The assumptions we have used to quantify the financial outcome of these various scenarios are the following:

  • in each case, the utilities’ payments for damages due are made in mid-2019 and are funded immediately with equity to restore the utilities’ equity ratios to CPUC mandated levels;
  • the number of shares sold, and hence the dilutive impact of these offerings, reflects the ratio of (a) the damages to be paid (net of insurance and tax savings) to (b) the market value of the utility following the payment of these damages;
  • the market value of the two utilities, after payment of damages, can be estimated by multiplying consensus 2020 net income by the average forward PE multiple of the regulated utilities as a group[1], discounted by 5% for California risk. In so valuing the companies, we assume implicitly that California, whether through legislative, regulatory or court action, successfully protects it public utilities against future wildfire risk. We have also conducted a sensitivity analysis where we assume that utilities’ wildfire risk is not mitigated by the state, and where EIX and PCG could trade at a 15% discount to the average regulated utility multiple as a result.

Results: Edison International

Our analysis suggests that Edison International is significantly undervalued even in a worst-case scenario. We estimate the sum total of damage claims, CPUC penalties and legal costs faced by Edison International in connection with the Thomas wildfire and Montecito mudslides at $4.3 billion. (See the appendix to this note for an explanation of the assumptions underlying this estimate.) Net of insurance proceeds and tax savings, the loss to EIX is limited to $2.5 billion. We have estimated Edison’s fair market value after the payment of the damages in 2019 at $25.8 billion, by multiplying (a) consensus 2020 net income of $1,590 million ($4.87 per share on current share count of 325.8 million) by (b) the average one year forward PE multiple of U.S. regulated utilities (excluding EIX, PCG, PPL and SCG) of 17.1, discounted by 5% for California risk. To raise $2. 5 billion, therefore, Edison must sell a 9.8% interest in the company through a public offering or private sale of stock. The equity sale will thus require Edison International to increase its share count from the current 325.8 million to 361.4 million (325.8/90.2%), implying a fair market value per share, after the offering and payment of damages, of $71 per EIX share. Our estimate of the fair value of EIX, following the issuance of equity and payment of damages, represents 21% upside to Monday’s close of $58.94 (see Exhibit 4).

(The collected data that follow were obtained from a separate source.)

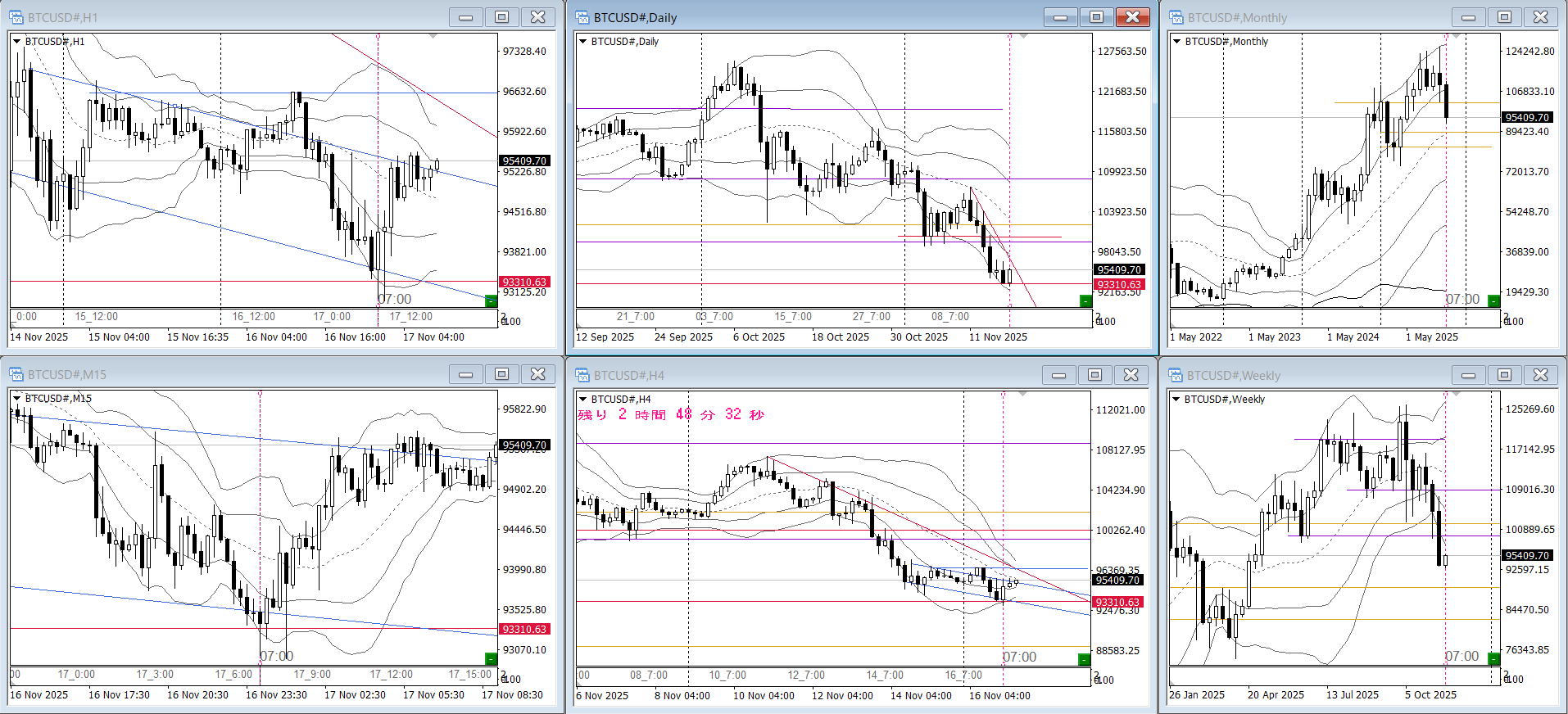The width and height of the screenshot is (1568, 714).
Task: Click the BTCUSD#,Monthly window chart icon
Action: (1176, 17)
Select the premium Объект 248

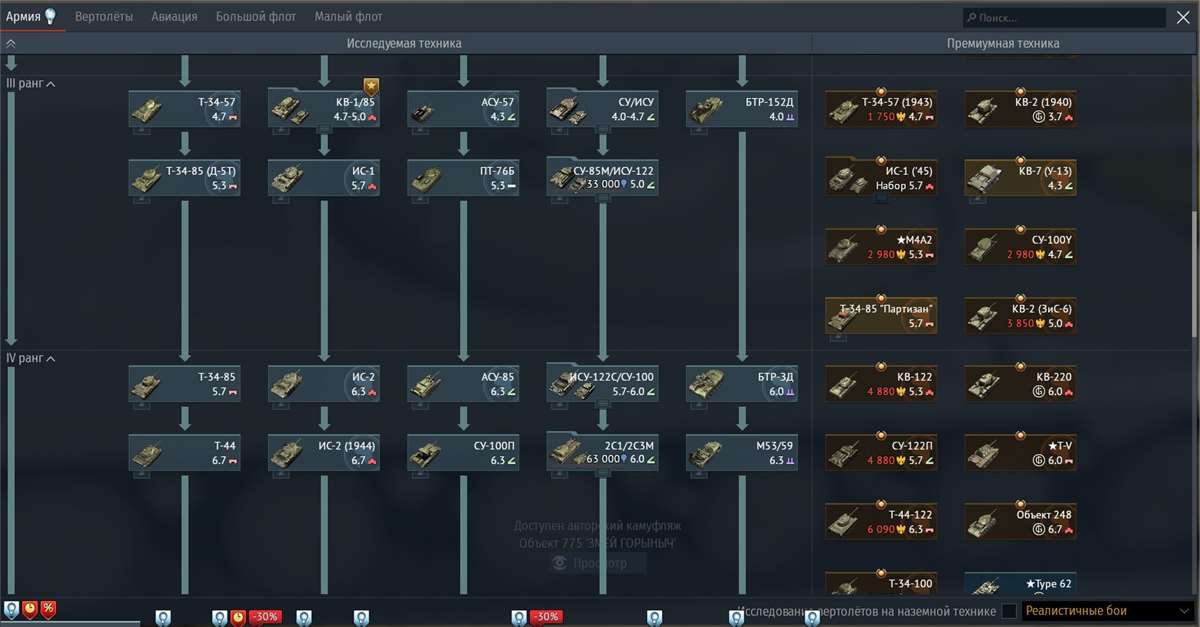click(x=1019, y=520)
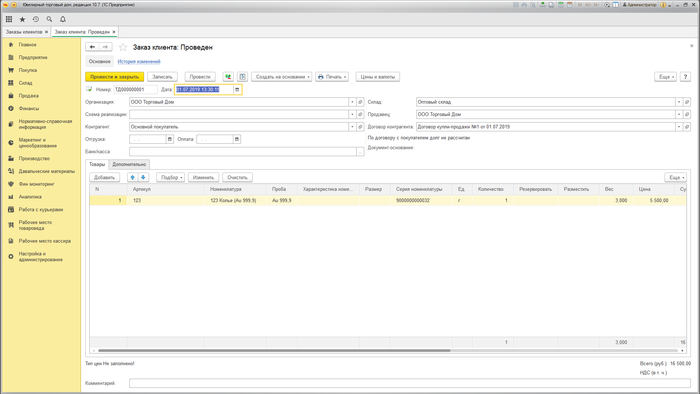Open the Продажа section in the sidebar

29,95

However, were EIX to determine, based on Cal Fire reports or internal evidence, that there was a high probability that it would be found liable for the damages caused by the Thomas Fire and Montecito mudslides, a more effective legal strategy might be to settle rather than litigate plaintiffs’ claims for damages. This was the strategy adopted by San Diego Gas & Electric in respect to claims arising from the 2007 Guejito, Rice and Witch Creek fires; in 2010, the utility was able to settle these claims for an average of 65 cents on the dollar. A similar outcome in respect of the Thomas Fire and Montecito mudslides would reduce Edison’s net costs, after insurance proceeds and tax savings, from $2.5 to $1.5 billion, similarly reducing the required sale of equity and raising our estimate of the fair value of EIX to $75 per share, representing 27% upside from Monday’s close (see Exhibit 4).

Finally, we have considered scenarios where (i) Edison is found not to be liable for the Montecito mudslides, resulting in an estimated value of $76 per share or 29% upside from Monday’s close and (ii) Edison is found not be liable for the Thomas Fire or the mudslides, resulting in an estimated fair value of $79 or 33% upside from Monday’s close.

Exhibit 4: Estimated Fair Value of EIX Stock, and Upside from Monday’s close, in a Worst

Case and Various Upside Scenarios

___________________________________________________________

1. We have estimated the fair market value of Edison International after the payment of all the Thomas wildfire and Montecito mudslide damages by multiplying (a) consensus 2020 net income of $1,590 million ($4.87 per share on current share count of 325.8 million) by (b) the average one year forward PE multiple of U.S. regulated utilities (excluding EIX, PCG, PPL and SCG) of 17.1, discounted by 5% for California risk. We have estimated the increase in shares outstanding as a result of the equity offering based on the ratio of (x) net damages to be paid, after insurance recoveries and tax savings, to (y) our estimate of the fair market value of EIX in 2019 after payment of the damages. Our estimates of fair value per share take into account the dilutive impact of the offering.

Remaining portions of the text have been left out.